The helicopter kept us all awake. It was circling overhead, and we all eventually went to sleep with the sound of the pounding rotors in our heads. What we all knew, but didn't say, was that we knew there war trouble nearby. We also knew that it wasn't a television news chopper. They don't come out after ten o'clock. The news for the day has already been made by then. What we were hearing was trouble in progress.
Sure enough, when we woke up the next morning, my wife got the news from the TV without a helicopter. Two men had been shot by police and DEA agents just about the time we were all trying to pull the covers over our heads and close out the day. Six blocks from our house. It made me think of the way our realtor described our neighborhood fourteen years ago as we looked at properties around Oakland: "Some streets are nice and quiet, but you can walk just a few streets one way or another, and it's completely different." At the time, I trusted him. I still do, but it doesn't always make me more relaxed.

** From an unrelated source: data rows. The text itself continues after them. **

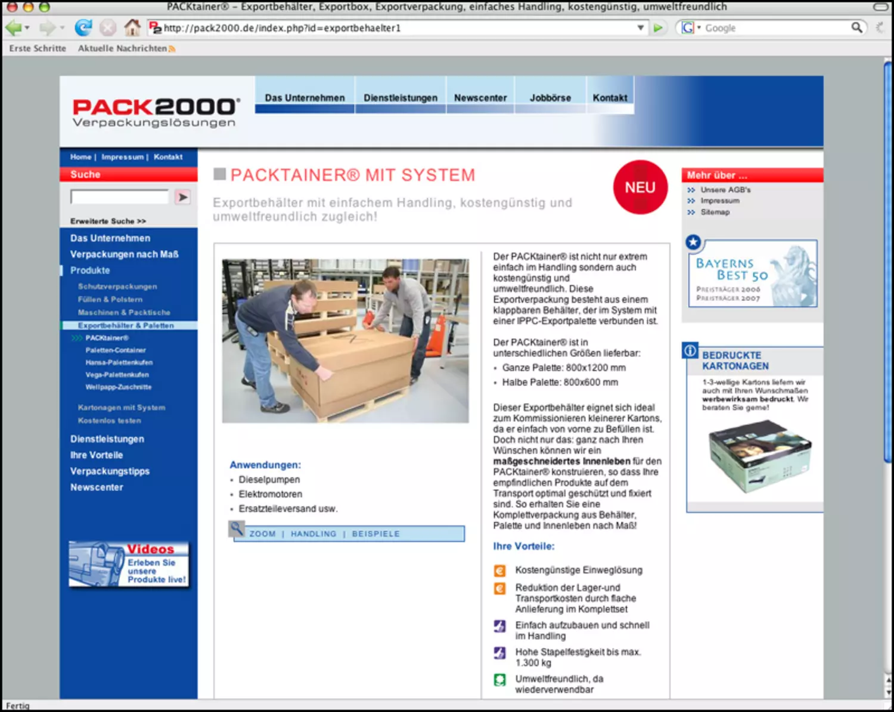The height and width of the screenshot is (712, 894).
Task: Expand the Google search engine selector
Action: point(690,28)
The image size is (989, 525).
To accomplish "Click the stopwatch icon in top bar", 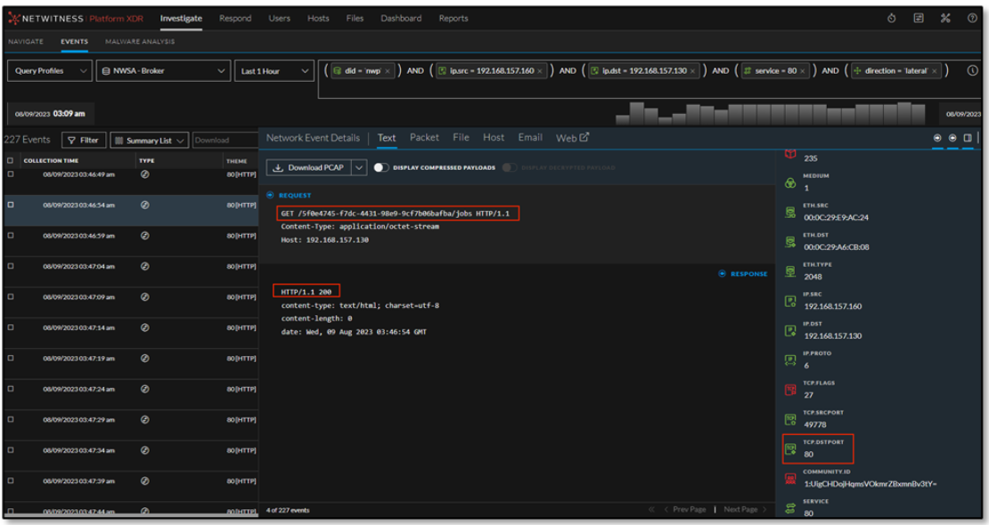I will point(892,19).
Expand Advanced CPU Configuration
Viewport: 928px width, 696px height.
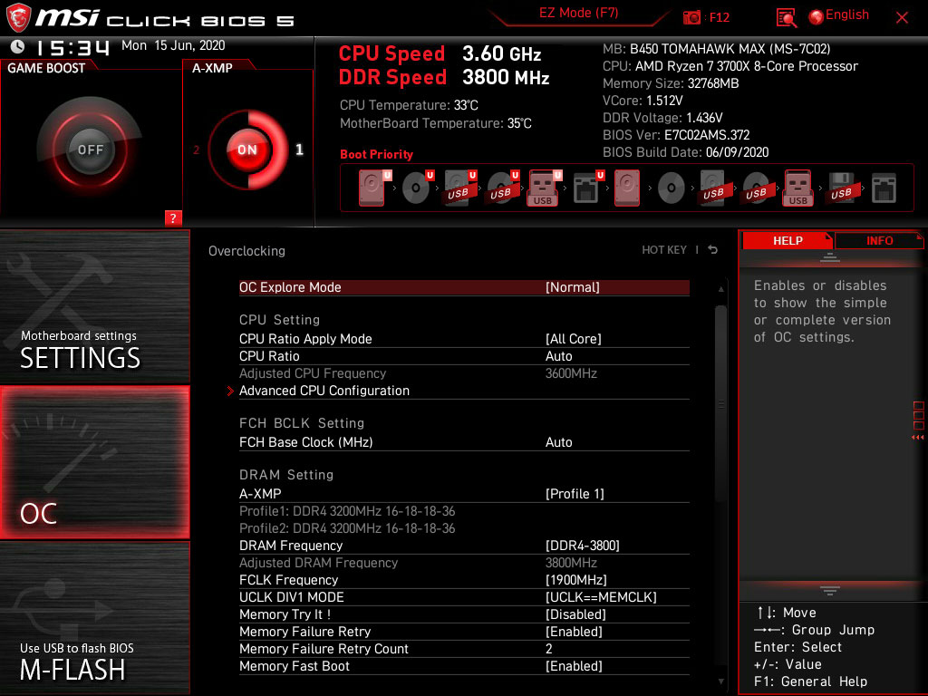(x=324, y=391)
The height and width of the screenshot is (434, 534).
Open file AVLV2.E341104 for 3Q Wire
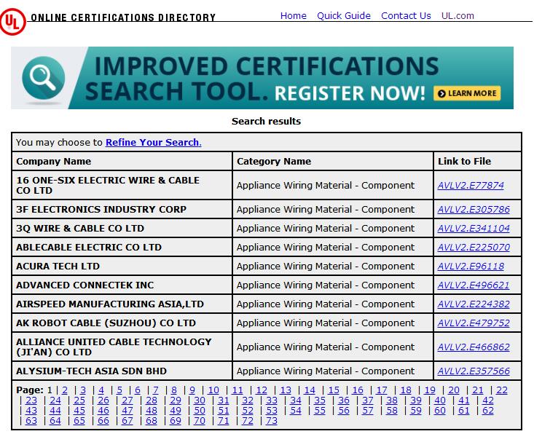[474, 229]
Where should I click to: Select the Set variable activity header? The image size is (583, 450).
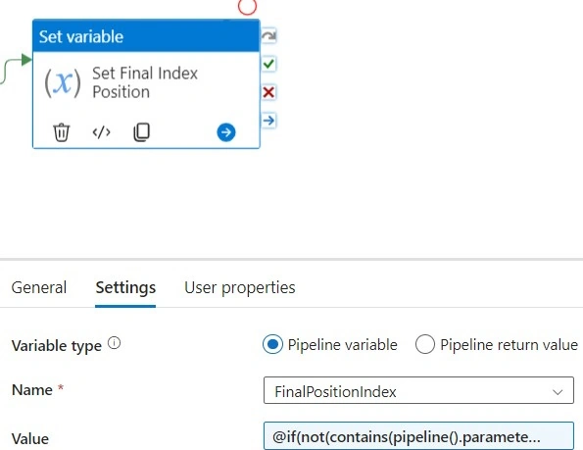click(146, 36)
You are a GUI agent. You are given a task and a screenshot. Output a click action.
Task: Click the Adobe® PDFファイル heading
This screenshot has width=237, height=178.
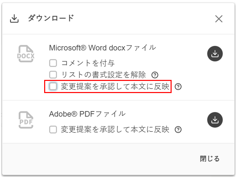[x=87, y=114]
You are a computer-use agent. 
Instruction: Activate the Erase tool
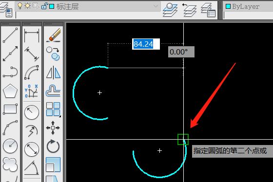[x=53, y=35]
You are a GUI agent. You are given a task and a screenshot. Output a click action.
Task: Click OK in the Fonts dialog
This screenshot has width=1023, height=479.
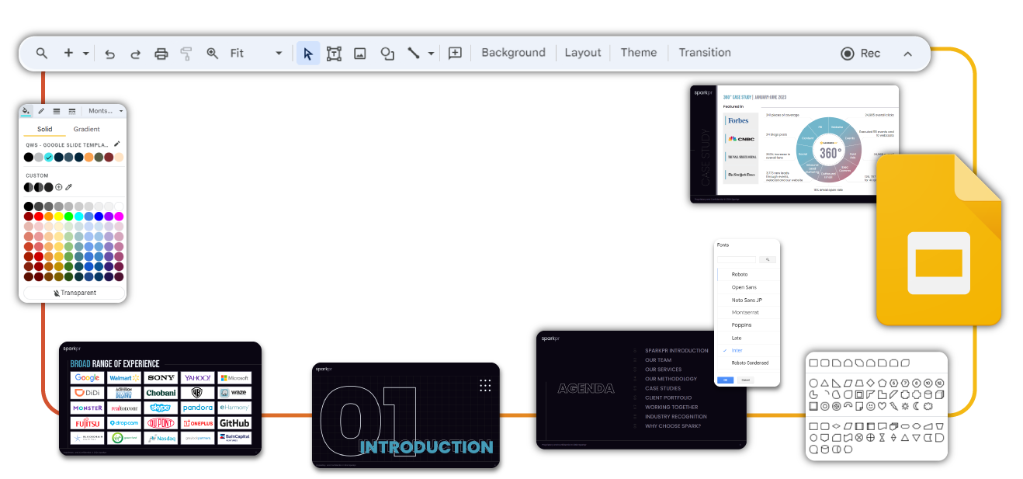[x=725, y=379]
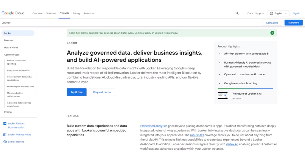This screenshot has height=167, width=305.
Task: Click the Try it free button
Action: (77, 92)
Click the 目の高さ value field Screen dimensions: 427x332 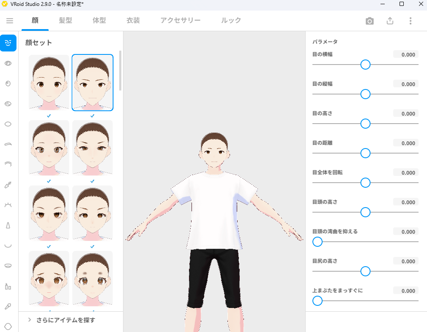point(405,113)
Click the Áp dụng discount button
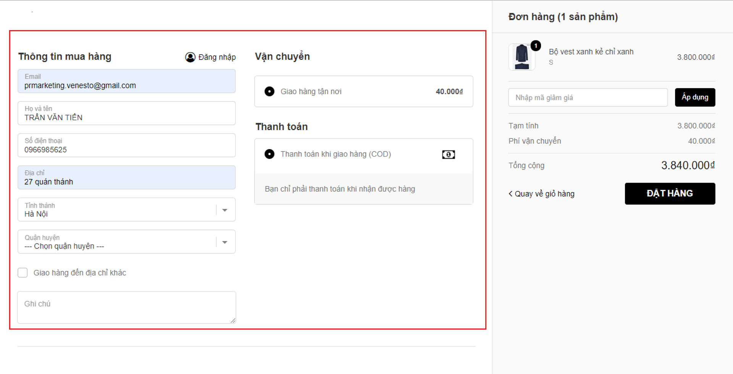This screenshot has width=733, height=374. [695, 98]
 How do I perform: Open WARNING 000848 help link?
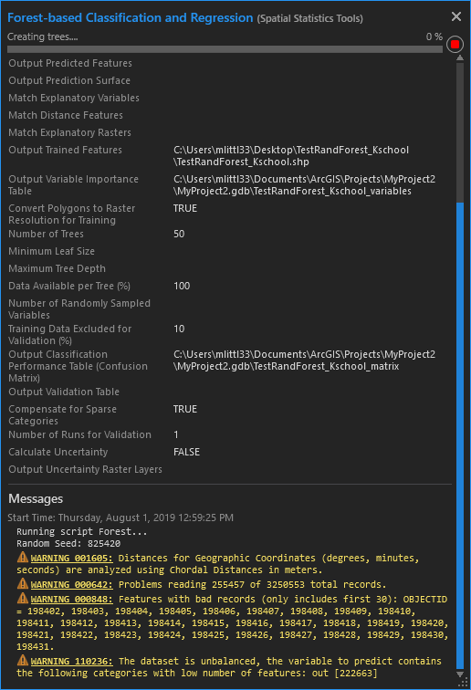click(x=71, y=599)
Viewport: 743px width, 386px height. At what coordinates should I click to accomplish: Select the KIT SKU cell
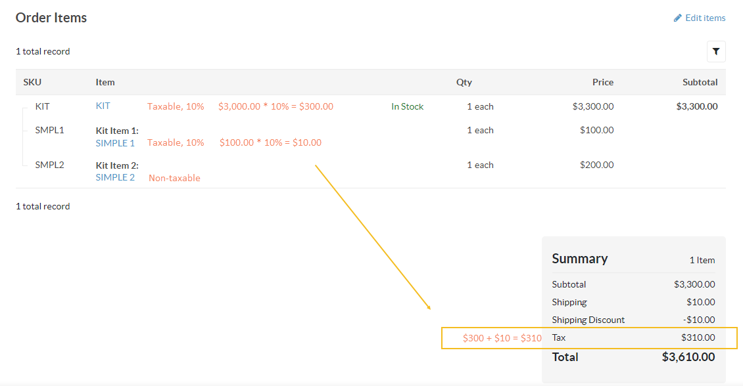[42, 106]
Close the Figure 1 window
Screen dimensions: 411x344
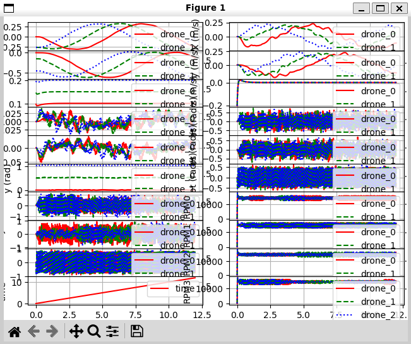399,8
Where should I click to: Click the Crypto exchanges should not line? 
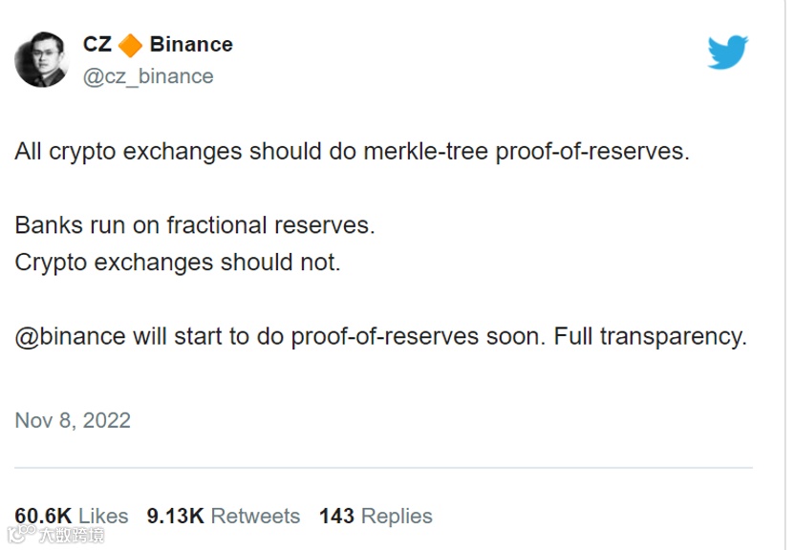point(178,262)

My trip to school every day takes me on a path that winds through those streets. The shrines with candles and Remy Martin bottles. The graffiti tags that describe and define territory. The debris that tells a story left in the gutters and the middle of the street. The sun is up, and sometimes you have to go around the caution tape, but the immediate danger has passed.
I suppose I do myself a favor by not associating with known felons or gang members. I know my neighbors and they know me. But sometimes I don't recognize the city in which I live. It's the city we chose to raise our child. It's the city that gave us speed bumps on our street to slow down the traffic. It's the city where I work and play. It's Oakland. It's home.
Sometimes home can be a very scary place.
Oakland: garden clubs and gang members.